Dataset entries

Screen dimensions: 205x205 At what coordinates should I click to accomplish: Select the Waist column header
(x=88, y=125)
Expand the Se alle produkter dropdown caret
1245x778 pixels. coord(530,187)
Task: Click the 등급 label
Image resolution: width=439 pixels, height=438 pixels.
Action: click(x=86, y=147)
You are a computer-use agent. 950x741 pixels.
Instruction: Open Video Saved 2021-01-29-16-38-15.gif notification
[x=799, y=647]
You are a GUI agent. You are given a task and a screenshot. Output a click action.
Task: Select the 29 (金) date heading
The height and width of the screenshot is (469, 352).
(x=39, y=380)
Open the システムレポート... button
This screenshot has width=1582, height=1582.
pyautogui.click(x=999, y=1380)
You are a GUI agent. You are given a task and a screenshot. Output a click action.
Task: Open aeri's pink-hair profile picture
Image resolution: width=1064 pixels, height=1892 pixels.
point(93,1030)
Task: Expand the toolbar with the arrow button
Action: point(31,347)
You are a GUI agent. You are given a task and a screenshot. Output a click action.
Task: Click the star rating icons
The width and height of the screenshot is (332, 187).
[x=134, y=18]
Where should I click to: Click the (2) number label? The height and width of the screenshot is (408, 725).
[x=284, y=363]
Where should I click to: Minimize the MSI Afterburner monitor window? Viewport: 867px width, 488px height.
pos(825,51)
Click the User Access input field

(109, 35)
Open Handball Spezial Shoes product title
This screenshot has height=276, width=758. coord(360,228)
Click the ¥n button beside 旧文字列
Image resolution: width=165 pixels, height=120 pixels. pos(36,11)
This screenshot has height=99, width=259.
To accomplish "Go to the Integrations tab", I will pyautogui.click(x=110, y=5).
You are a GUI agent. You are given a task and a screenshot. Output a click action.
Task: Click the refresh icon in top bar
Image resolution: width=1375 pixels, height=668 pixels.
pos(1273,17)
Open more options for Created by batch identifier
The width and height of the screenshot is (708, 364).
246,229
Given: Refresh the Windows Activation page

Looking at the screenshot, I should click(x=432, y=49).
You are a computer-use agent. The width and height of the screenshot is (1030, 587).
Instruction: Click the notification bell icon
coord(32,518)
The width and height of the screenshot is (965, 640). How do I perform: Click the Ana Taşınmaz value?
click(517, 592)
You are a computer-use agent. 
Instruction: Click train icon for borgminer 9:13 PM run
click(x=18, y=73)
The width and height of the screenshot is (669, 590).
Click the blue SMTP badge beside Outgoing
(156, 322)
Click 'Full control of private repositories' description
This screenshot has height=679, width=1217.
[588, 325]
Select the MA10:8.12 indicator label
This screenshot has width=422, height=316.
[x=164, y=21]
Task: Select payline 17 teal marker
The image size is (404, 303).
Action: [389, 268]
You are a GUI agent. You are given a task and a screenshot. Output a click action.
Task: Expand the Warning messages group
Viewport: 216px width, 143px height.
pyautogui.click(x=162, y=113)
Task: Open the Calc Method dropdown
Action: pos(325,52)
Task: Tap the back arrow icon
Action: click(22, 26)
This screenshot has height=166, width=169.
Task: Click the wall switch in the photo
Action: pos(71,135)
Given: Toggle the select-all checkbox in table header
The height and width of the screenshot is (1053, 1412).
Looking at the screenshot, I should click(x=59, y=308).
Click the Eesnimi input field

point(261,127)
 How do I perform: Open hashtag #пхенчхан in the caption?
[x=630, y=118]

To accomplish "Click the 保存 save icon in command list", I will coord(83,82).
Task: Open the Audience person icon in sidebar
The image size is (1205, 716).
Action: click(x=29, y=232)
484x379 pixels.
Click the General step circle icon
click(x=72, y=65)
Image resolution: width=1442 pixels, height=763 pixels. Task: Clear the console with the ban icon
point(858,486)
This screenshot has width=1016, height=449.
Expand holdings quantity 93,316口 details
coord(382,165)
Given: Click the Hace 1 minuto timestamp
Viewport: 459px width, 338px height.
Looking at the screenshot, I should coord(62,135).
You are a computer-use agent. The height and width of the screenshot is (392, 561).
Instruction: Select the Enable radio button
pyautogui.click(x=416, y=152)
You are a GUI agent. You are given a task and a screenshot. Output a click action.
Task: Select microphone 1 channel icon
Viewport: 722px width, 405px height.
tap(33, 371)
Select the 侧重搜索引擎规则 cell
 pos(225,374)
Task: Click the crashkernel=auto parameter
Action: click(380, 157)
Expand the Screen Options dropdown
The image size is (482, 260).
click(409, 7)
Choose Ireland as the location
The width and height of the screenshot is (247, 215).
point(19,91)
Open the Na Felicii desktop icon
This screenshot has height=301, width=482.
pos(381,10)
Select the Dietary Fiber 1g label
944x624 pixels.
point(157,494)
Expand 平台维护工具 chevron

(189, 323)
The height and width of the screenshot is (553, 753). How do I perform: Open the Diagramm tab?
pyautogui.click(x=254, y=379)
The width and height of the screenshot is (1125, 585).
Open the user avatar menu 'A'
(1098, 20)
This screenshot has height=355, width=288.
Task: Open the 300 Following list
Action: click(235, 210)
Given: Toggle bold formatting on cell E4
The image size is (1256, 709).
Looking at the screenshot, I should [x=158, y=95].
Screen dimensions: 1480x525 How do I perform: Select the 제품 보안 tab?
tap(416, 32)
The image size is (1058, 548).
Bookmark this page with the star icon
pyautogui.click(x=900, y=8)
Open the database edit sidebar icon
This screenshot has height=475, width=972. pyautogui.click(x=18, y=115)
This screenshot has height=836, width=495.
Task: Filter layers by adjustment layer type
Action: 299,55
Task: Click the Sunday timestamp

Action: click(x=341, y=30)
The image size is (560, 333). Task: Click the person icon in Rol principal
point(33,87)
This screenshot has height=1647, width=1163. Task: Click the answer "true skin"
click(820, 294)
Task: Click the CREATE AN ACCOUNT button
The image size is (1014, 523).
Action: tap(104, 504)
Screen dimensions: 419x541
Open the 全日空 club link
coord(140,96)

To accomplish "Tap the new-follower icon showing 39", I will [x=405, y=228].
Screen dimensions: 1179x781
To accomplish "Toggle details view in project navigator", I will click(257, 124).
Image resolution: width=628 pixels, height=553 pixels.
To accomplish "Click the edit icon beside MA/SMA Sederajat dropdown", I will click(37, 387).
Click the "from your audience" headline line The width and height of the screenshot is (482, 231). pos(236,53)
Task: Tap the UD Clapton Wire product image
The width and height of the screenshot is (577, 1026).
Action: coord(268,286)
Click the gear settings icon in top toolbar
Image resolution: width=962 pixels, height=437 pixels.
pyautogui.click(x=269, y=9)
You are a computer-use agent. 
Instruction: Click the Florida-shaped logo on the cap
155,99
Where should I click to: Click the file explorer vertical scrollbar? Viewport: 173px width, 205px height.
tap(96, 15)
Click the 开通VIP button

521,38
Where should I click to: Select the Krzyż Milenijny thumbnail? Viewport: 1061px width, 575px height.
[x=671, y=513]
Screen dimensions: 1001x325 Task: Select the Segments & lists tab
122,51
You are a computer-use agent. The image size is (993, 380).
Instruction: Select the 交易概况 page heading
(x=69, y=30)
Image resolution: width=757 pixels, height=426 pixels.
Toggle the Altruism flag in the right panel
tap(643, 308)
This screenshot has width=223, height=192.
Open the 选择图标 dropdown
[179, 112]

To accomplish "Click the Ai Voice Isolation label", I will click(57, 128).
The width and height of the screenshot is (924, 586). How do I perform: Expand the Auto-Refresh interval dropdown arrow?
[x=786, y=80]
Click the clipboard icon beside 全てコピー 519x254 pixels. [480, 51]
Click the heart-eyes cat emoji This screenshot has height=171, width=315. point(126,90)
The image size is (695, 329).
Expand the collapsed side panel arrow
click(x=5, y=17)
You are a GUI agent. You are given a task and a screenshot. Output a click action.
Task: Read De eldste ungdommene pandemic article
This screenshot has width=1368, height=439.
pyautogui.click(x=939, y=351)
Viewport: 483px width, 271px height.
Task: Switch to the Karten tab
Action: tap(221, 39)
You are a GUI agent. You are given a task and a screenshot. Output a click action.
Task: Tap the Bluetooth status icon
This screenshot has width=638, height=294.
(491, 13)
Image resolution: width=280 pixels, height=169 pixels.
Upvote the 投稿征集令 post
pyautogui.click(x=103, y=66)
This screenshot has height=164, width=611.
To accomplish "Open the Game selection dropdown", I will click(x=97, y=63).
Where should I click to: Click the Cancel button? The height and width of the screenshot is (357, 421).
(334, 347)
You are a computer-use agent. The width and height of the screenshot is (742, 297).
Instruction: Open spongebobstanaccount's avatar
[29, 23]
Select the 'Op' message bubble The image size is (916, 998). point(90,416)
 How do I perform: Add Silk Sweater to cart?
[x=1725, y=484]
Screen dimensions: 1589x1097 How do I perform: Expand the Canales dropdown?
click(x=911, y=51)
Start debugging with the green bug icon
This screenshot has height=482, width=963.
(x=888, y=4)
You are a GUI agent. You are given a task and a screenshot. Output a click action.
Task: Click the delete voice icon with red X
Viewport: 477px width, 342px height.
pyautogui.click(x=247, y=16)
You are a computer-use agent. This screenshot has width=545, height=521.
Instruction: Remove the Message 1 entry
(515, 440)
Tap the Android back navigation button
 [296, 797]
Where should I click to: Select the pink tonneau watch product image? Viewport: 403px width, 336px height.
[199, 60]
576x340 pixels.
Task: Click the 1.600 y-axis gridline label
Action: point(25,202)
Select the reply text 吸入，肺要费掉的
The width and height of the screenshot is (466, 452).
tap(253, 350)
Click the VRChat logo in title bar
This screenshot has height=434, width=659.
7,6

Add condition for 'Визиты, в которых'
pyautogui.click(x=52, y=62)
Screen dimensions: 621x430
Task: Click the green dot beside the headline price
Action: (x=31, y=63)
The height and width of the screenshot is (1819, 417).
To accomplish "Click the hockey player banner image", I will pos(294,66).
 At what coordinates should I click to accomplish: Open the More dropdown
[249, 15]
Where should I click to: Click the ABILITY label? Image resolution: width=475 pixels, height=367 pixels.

TASK OBJECTIVE
Nothing beyond the line containing "Task: Select the 29 (金) date heading" is to be output; the lines above, from the first one onward to that line, are to be transcribed exactly.

ANSWER TO THIS TASK
Screen dimensions: 205x205 At what coordinates should I click to accomplish: Select the Waist column header
(x=88, y=125)
Expand the Se alle produkter dropdown caret
1245x778 pixels. coord(530,187)
Task: Click the 등급 label
Image resolution: width=439 pixels, height=438 pixels.
Action: click(x=86, y=147)
You are a computer-use agent. 950x741 pixels.
Instruction: Open Video Saved 2021-01-29-16-38-15.gif notification
[x=799, y=647]
You are a GUI agent. You are given a task and a screenshot. Output a click action.
Task: Select the 29 (金) date heading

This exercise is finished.